A website for my brother's business
I recorded how my brother actually sells window resealing, then turned his own pitch into the strategy, design, and copy for his website.
My brother Cody started WeSeal after years in exterior residential sales, where he kept seeing homeowners pushed toward $30,000 to $50,000 window replacements when the actual problem was often failed exterior sealant. Reseal the perimeter of each window, keep water, air, and insects out, and you can buy the homeowner another 7 to 10 years before replacement is even worth discussing. Five weeks in, with no website and no online presence, he and his co-founder Drew had already collected $12k through door-to-door sales alone.
That changed how I approached the site. I did not start with a design or a blank copy doc. I started with an interview.
Cody already knew how to explain the service, handle objections, and make a homeowner care about window sealant. My job was to capture that language clearly enough that the website could sell the way he sells in person.

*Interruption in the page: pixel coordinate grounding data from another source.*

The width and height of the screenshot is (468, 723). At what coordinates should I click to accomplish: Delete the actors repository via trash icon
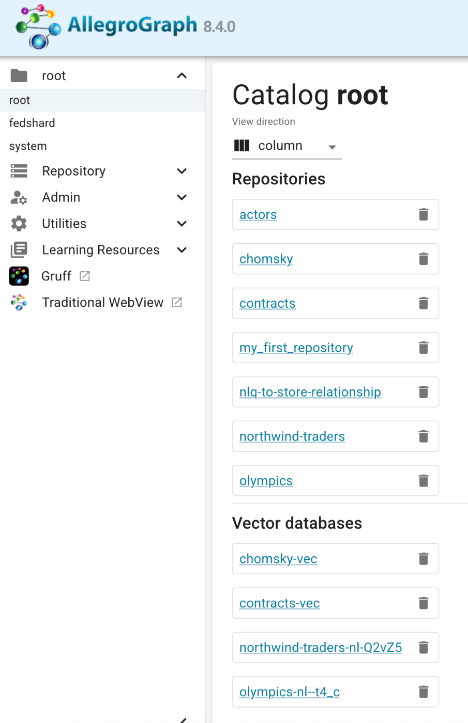424,214

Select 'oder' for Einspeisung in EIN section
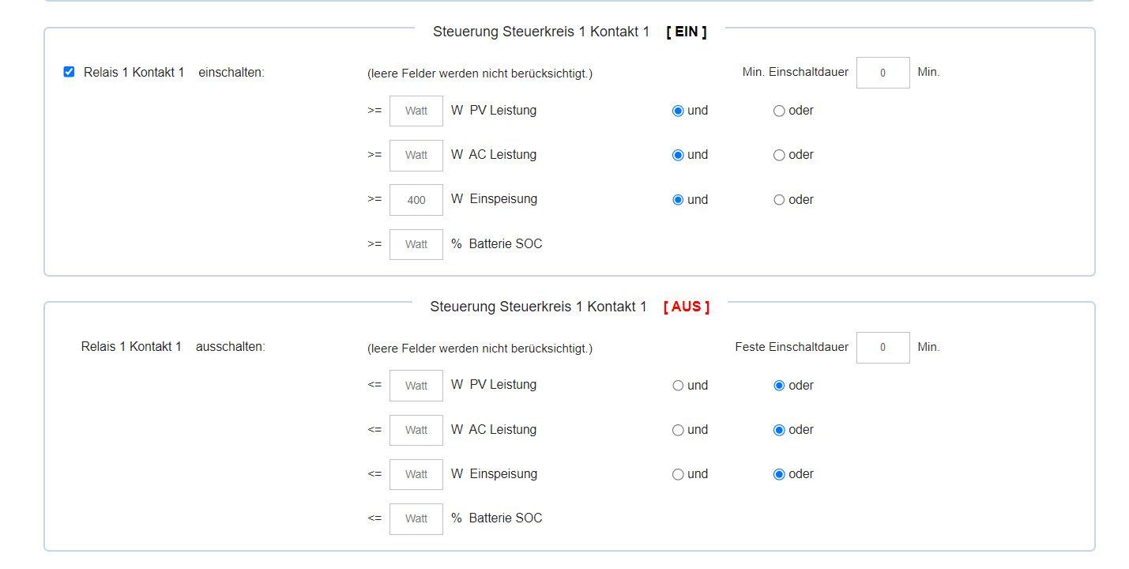[x=779, y=200]
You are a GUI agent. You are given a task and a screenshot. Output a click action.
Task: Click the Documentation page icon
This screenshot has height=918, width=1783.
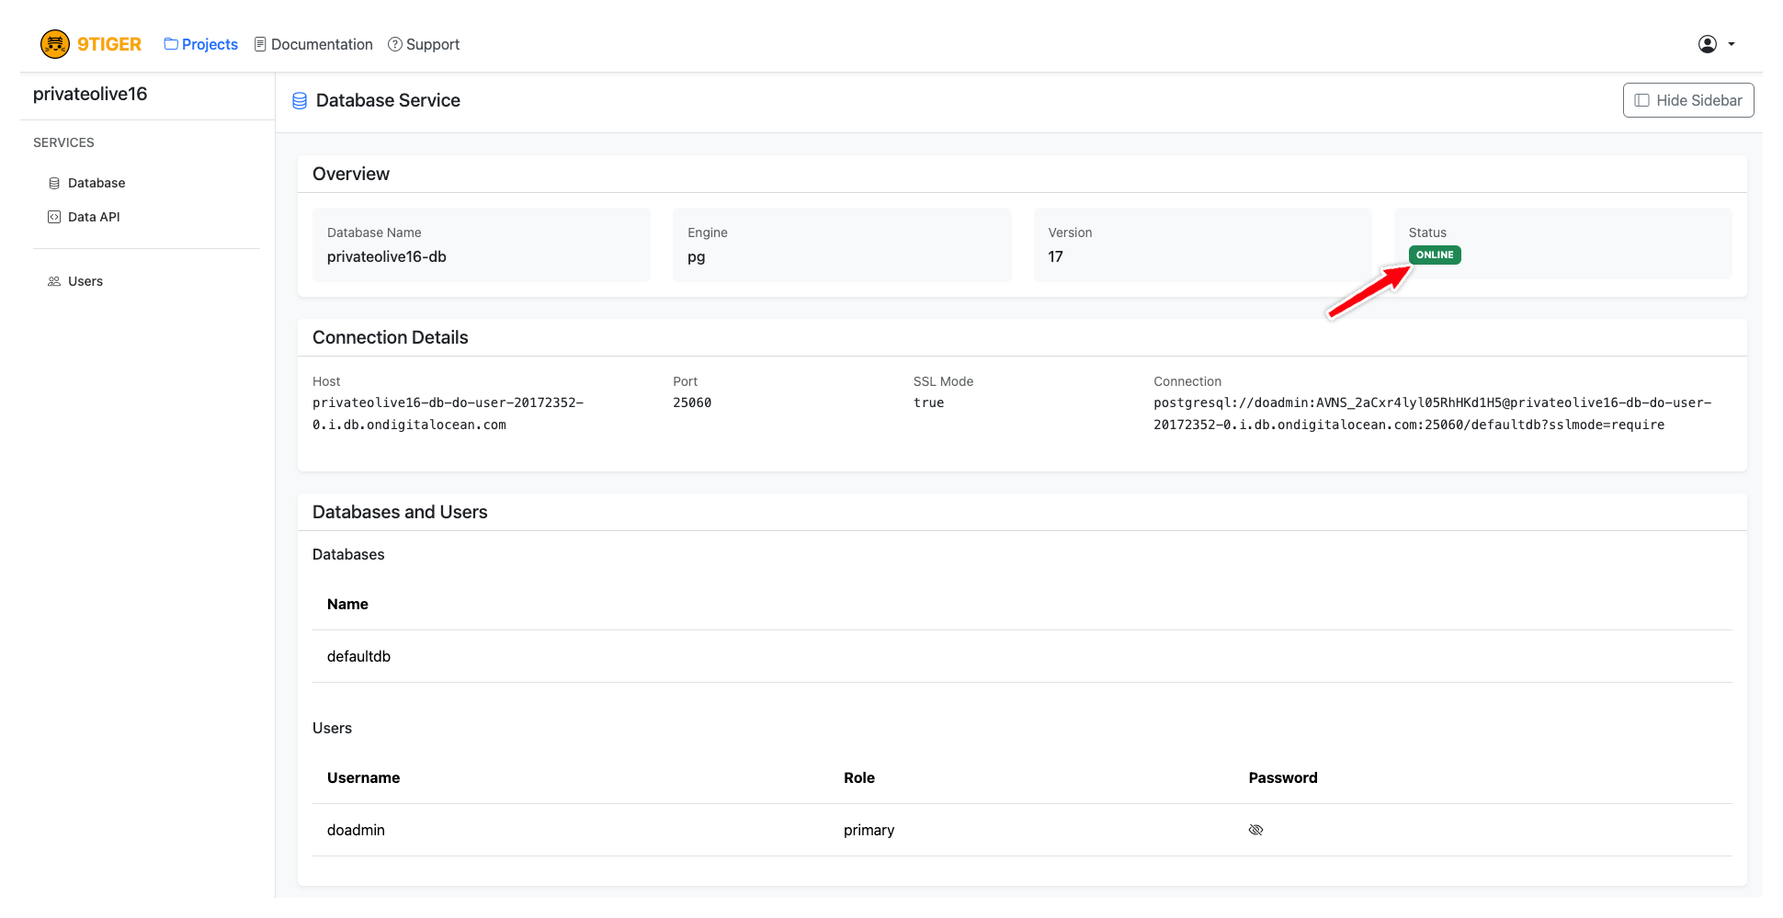point(260,44)
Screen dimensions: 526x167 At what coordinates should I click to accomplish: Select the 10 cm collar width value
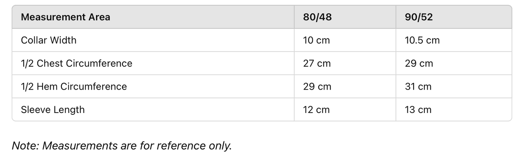pyautogui.click(x=316, y=40)
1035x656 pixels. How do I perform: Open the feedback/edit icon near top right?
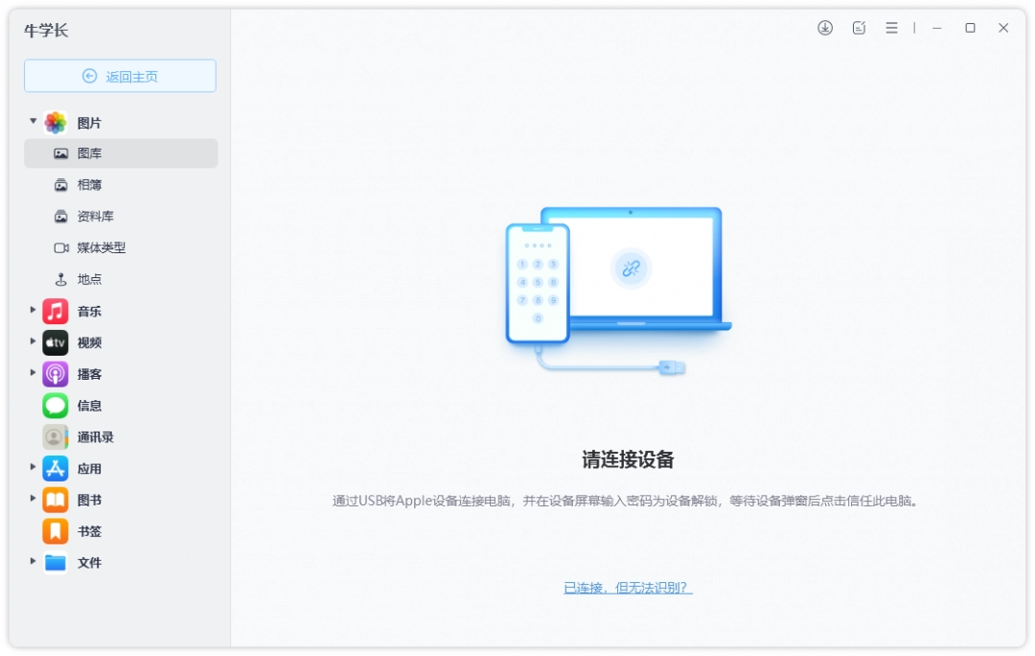(858, 28)
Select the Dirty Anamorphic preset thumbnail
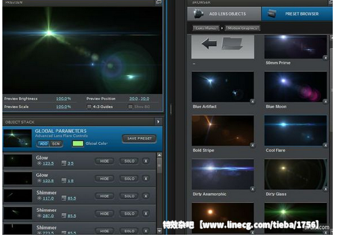Screen dimensions: 341x236 coord(222,174)
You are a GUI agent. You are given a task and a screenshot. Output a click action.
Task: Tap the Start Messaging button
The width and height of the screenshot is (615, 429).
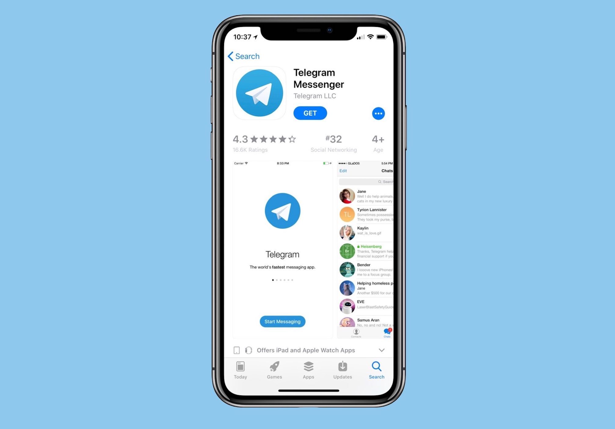click(x=282, y=322)
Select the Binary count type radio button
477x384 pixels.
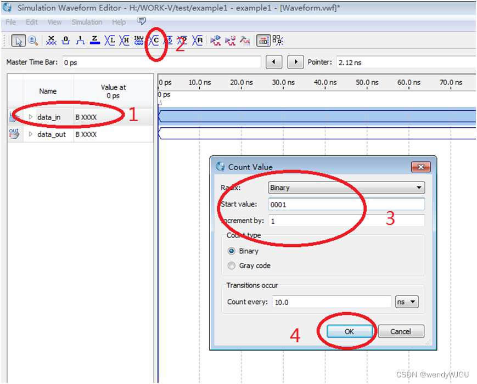pyautogui.click(x=231, y=251)
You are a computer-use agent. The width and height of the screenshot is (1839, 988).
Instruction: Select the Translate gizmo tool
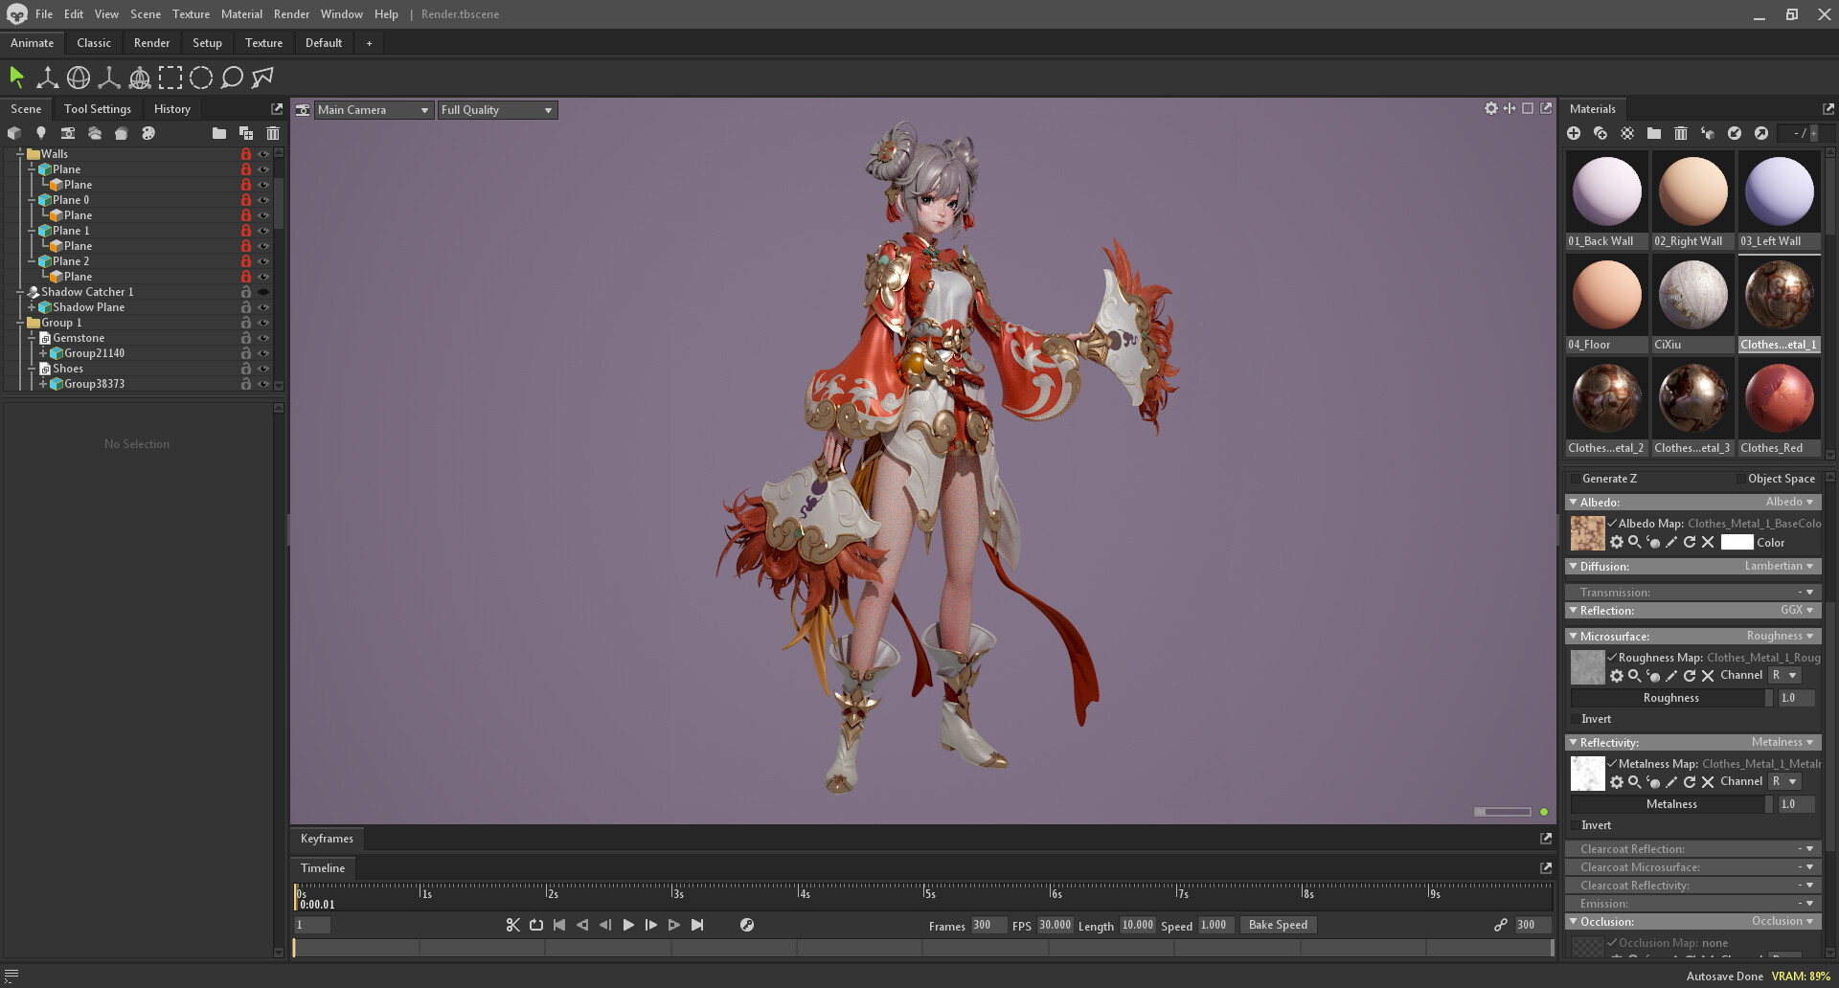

I bought a DJI wireless mic, had Claude generate about thirty open-ended interview questions, and went to his house. My girlfriend came along to run a second camera for B-roll. We covered the origin story, how he and Drew work together, the objections he hears on every doorstep, what he refuses to cut corners on, and what he wants a homeowner to feel after the job is done. I had him sell the service to me as if I were a skeptical homeowner so I could capture the exact language he uses to close. We ate tacos. It was a good afternoon, and I walked away with hours of exactly the raw material I needed.

I transcribed the interview and fed it to Claude, but I did not ask for copy first. I gave it a strategist's brief: read the transcript like an information architect and return the structure. Who visits this site? What are they skeptical of? What does each page need to resolve? Where should the conversion paths go?
The copy came after that, built around one action: book a free inspection, no deposit, pay when satisfied. Cody's sales experience gave the site its substance. Claude helped organize it. My job was to shape the judgment, sequence, and conversion path.
With the strategy in place, I moved into UX Canvas, the design platform I built and run. I had Claude turn the project strategy into a context document for the UX Canvas agent, then iterated mostly by voice: select an element, say the change out loud, save the version, keep moving. I made roughly 700 edits.
Because WeSeal was early enough to have no brand system, I generated seven or eight complete homepage directions and put all of them on the first call. Cody and Drew pulled the pieces they liked, I did another pass, and we refined it on a second call. Then I rendered the finished site in twelve color themes and let them choose. They landed on burnt orange, partly because of Austin and the University of Texas pride many of their customers carry.
UX Canvas generated the hero background on the live site. The founder photo came from a useful AI miss: it produced a fake "about the founders" image, but the composition was right. I sent it to Cody and Drew and asked them to recreate the pose, lighting, and framing in front of a real house they had worked on. The photo on the site is real; the reference gave us the shot list.
Once the design was set, UX Canvas exported the React and Tailwind behind it. I pointed a coding agent at that code and moved it into a production Next.js site. I shipped it to Vercel and wired the contact form through a server route with validation, sanitization, a honeypot, source attribution, and Discord notifications. For a two-person service business, the important part is simple: when a lead comes in, Cody and Drew can call back immediately.
I treated the site like a product, not a brochure. I reviewed competitors, mapped the local search terms they could realistically own, added LocalBusiness, Service, and FAQ structured data, and handled the usual production details: canonical and social metadata, sitemap and robots, production-only analytics, service-area targeting. I also pushed hard on the founder story, even though they were unsure about it at first. For a local service business, trust is the product. Showing Cody and Drew clearly made the site stronger than another faceless contractor page.
Because proof matters, I also pushed them to collect strong testimonials and shoot a before/after at every job. The work page exists for one reason: show the result plainly.

The part I will reuse is the capture process. The interview, the review calls, the objections, the feedback: the sawdust of every conversation became structured context I could feed back into the tools. Cody stayed focused on the customer and the service. My job was to make sure none of it hit the floor, and to turn it into a site that makes WeSeal easier to trust and easier to contact.